She Despises Her Body

Society convinced her she’s ugly; her beauty persuaded her she’s not. Society is a broken mirror but it’s the only mirror she’s got.

I think as women, we deal with a lot of confidence issues. We worry about our weight, looks, flaws and all. Sometimes we get discouraged when we are not feeling our best. Society deems women to be perfect, we read catalogs and see all these celebrities looking absolutely impeccable, so then we start comparing ourselves. We think the whole world recognizes the one flaw we hate so much and we try to mask all the pain it’s causing us. We cry in our bathrooms and question our whole existence. But I believe happiness comes before confidence. If you have accepted your differences and have come to the conclusion that magazine women are airbrushed and real women aren’t, then I strongly believe that your flaws wont hold you down.

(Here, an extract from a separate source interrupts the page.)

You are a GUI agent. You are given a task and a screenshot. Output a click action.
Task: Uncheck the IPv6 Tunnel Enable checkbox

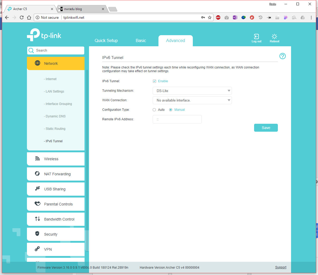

I’ve come to the realization that I am human, I am a female and sometimes the men I speak to might require me to be perfect, because that’s all they see on social media. But I am not. I break out, I have dark spots, my hair is hard but gets soft in water, I am annoyingly hairy and I eat a lot. I won’t ever have a butt as big as the whole Kardashian clan and Dr. Miami wont fill my boobs with implants (because I wont let him) and that’s okay because I know me, I know my flaws better than anyone else and I have accepted my imperfections. It took years of getting to know all of me, and I literally mean ALL OF ME, and I am still in the process of letting go and just giving you the “Kanye shrug” like fuck it! This is me.

My journey to womanhood is no joke. It’s pretty stressful and I think it is never ending. It is very easy for people to write books about confidence and for people to say “love yourself, be confident”. I think it is easier said than done. I believe that self-confidence takes time and practice. It also takes experience. It doesn’t come over night but you have to start with actually doing.

“Pretty women wonder where my secret lies.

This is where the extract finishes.